:: Selected extract ::
________

The status of the Fukushima Daiichi “ice wall” has been a major news story this week. The Press claims the wall is failing due to accelerated rainwater run-off. Tepco’s regularly-posted data on in-ground temperatures show that the run-off has caused some superficial thawing. Obviously, Japan’s Press continues to doubt Tepco’s honesty.

  • Actual F. Daiichi “ice wall” data reveals it is not melting. Over the past weekend, Japan’s Press made it seem as if the frozen earth wall surrounding the basements of F. Daiichi’s four damaged units was melting due to the series of typhoons that have struck the Tohoku coast. However, the data posted on 8/25 shows that melting occurred only at the surface, and the rainwater had absolutely no impact at depth. More than 95% of the already frozen locations showed little or no surface thawing. Most of the remainder show it in the top meter of the 30-meter wall. A few of the locations on the inland stretch softened deeper than one meter, with two of the more than 1,500 locations down to five meters, and one spot to a depth of nine meters. In other words, none of the F. Daiichi ice wall has not come close to fully melting. Once again, we Japan’s Press has exaggerated to the maximum.   The 9/8/16 postings show that all twenty of the readings in strategically-placed “temperature monitors” are now below 0o Celsius. Only the few locations near one of land-side wall sections where freezing is not allowed by Tokyo is thawed to a depth of more than six meters. All other locations seem to have recovered from the temperature dips experienced with the most recent typhoon.

________

:: Assignment 1 ::
Condense the paragraph beginning "The status of the Fukushima Daiichi" from the passage on the Fukushima Daiichi ice wall into a short list, keeping its main facts.
:: Assignment 2 ::
Quote the passage on the Fukushima Daiichi ice wall word for word from "The status of" to "doubt Tepco’s honesty.".

:: Information supplied ::
________

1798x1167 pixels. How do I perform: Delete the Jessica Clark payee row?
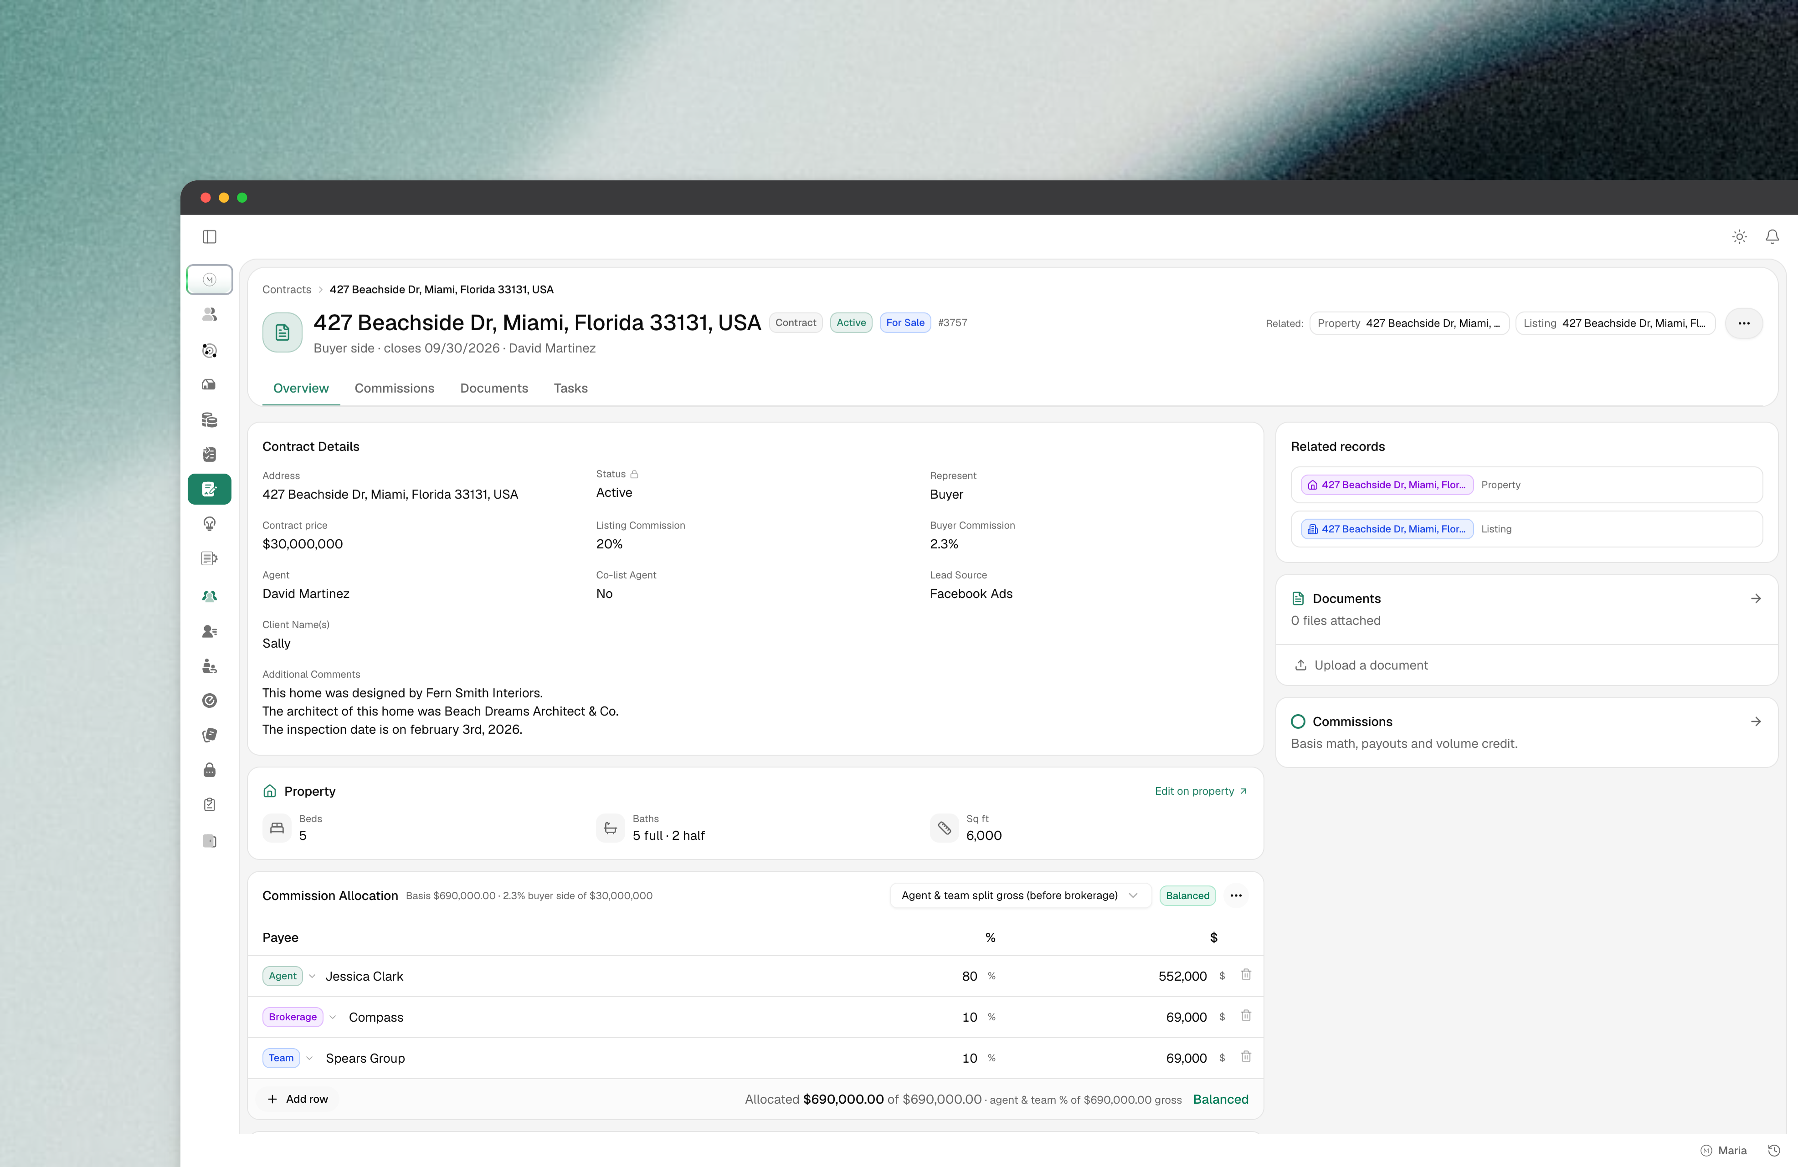(x=1246, y=975)
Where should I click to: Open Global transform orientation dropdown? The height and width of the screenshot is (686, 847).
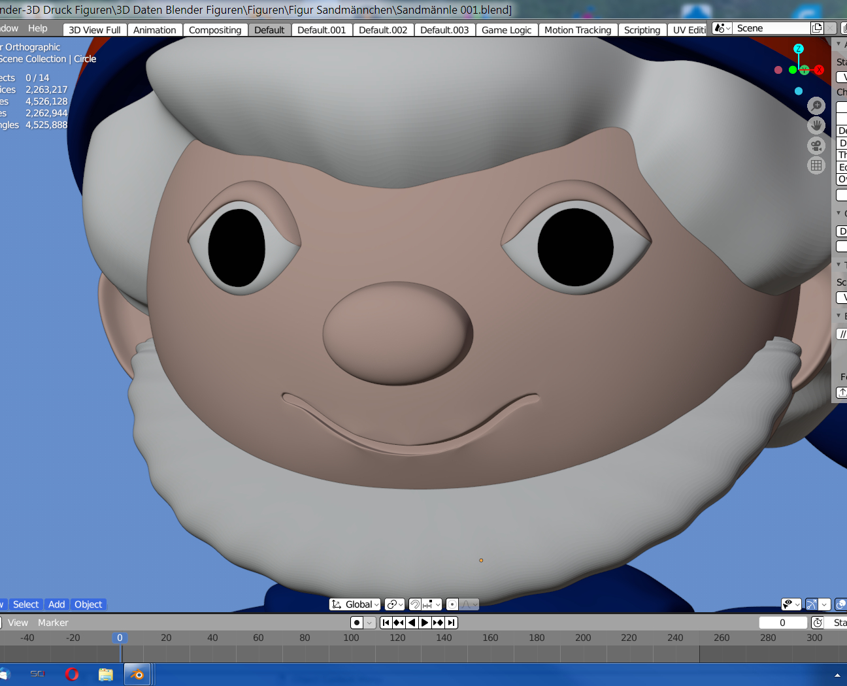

________

:: Exercise response 1 ::
- The Fukushima Daiichi "ice wall" was a major news story this week.
- The Press claims the wall is failing because of accelerated rainwater run-off.
- Tepco's regularly posted in-ground temperature data show that the run-off caused some superficial thawing.
- Japan's Press continues to doubt Tepco's honesty.

:: Exercise response 2 ::
The status of the Fukushima Daiichi “ice wall” has been a major news story this week. The Press claims the wall is failing due to accelerated rainwater run-off. Tepco’s regularly-posted data on in-ground temperatures show that the run-off has caused some superficial thawing. Obviously, Japan’s Press continues to doubt Tepco’s honesty.